Text extract:
________
This is the mail archive of the
gcc-patches@gcc.gnu.org
mailing list for the GCC project.
Re: [PATCH, PR52252] Vectorization for load/store groups of size 3.
- From: Richard Biener <rguenther at suse dot de>
- To: Evgeny Stupachenko <evstupac at gmail dot com>
- Cc: gcc-patches at gcc dot gnu dot org, Jakub Jelinek <jakub at redhat dot com>, ubizjak at gmail dot com
- Date: Tue, 11 Feb 2014 14:00:30 +0100 (CET)
- Subject: Re: [PATCH, PR52252] Vectorization for load/store groups of size 3.
- Authentication-results: sourceware.org; auth=none
- References: <CAOvf_xxEQ3tm+fwL5EfVSOUKDQnaBt+jTz4huK66T_8+TXzzfQ at mail dot gmail dot com>
On Tue, 11 Feb 2014, Evgeny Stupachenko wrote:
> Hi,
>
> The patch gives an expected 3 times gain for the test case in the PR52252
> (and even 6 times for AVX2).
> It passes make check and bootstrap on x86.
> spec2000/spec2006 got no regressions/gains on x86.
>
> Is this patch ok?
I've worked on generalizing the permutation support in the light
of the availability of the generic shuffle support in the IL
but hit some road-blocks in the way code-generation works for
group loads with permutations (I don't remember if I posted all patches).
This patch seems to be to a slightly different place but it again
special-cases a specific permutation. Why's that? Why can't we
support groups of size 7 for example? So - can this be generalized
to support arbitrary non-power-of-two load/store groups?
Other than that the patch has to wait for stage1 to open again,
of course. And it misses a testcase.
Btw, do you have a copyright assignment on file with the FSF covering
work on GCC?
Thanks,
Richard.
> ChangeLog:
>
> 2014-02-11 Evgeny Stupachenko <evstupac@gmail.com>
>
> * target.h (vect_cost_for_stmt): Defining new cost vec_perm_shuffle.
> * tree-vect-data-refs.c (vect_grouped_store_supported): New
> check for stores group of length 3.
> (vect_permute_store_chain): New permutations for stores group of
> length 3.
________
Dataset content:
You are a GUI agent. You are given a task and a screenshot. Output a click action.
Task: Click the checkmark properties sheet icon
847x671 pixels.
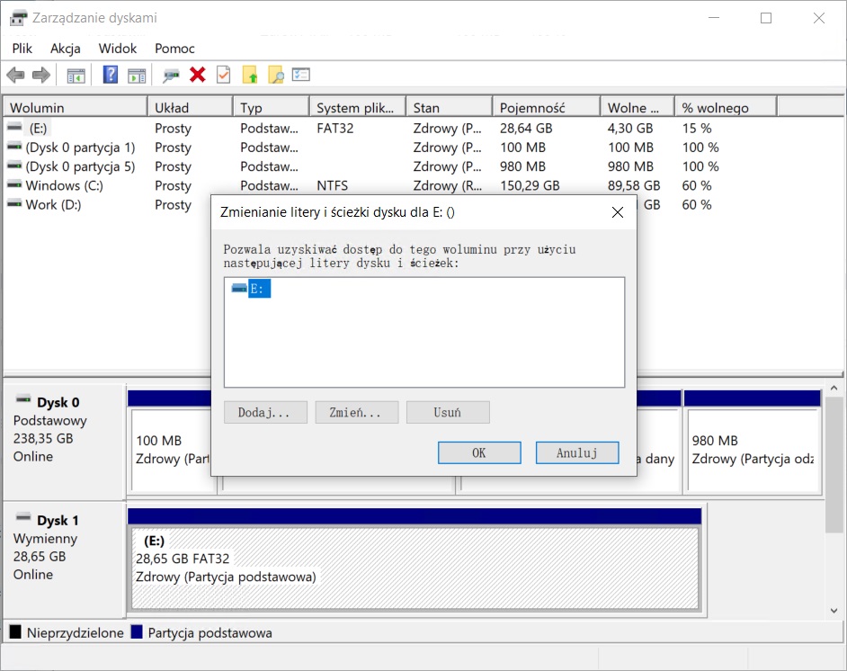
________
Extend the GCC mailing list message about the size-3 load/store group patch, beginning after its last line. The material comes from a source unrelated to the mailing list message.

Expected output:
> (vect_grouped_load_supported): New check for loads group of length
> 3.
> (vect_permute_load_chain): New permutations for loads group of
> length 3.
> * tree-vect-stmts.c (vect_model_store_cost): New cost
> vec_perm_shuffle
> for the new permutations.
> (vect_model_load_cost): Ditto.
> * config/aarch64/aarch64.c (builtin_vectorization_cost): Adding
> vec_perm_shuffle cost as equvivalent of vec_perm cost.
> * config/arm/arm.c: Ditto.
> * config/rs6000/rs6000.c: Ditto.
> * config/spu/spu.c: Ditto.
> * config/i386/x86-tune.def (TARGET_SLOW_PHUFFB): Target for slow
> byte
> shuffle on some x86 architectures.
> * config/i386/i386.h (processor_costs): Defining pshuffb cost.
> * config/i386/i386.c (processor_costs): Adding pshuffb cost.
> (ix86_builtin_vectorization_cost): Adding cost for the new
> permutations.
> Fixing cost for other permutations.
> (expand_vec_perm_even_odd_1): Avoid byte shuffles when they are
> slow (TARGET_SLOW_PHUFFB).
> (ix86_add_stmt_cost): Adding cost when STMT is WIDEN_MULTIPLY.
> Adding new shuffle cost only when byte shuffle is expected.
> Fixing cost model for Silvermont.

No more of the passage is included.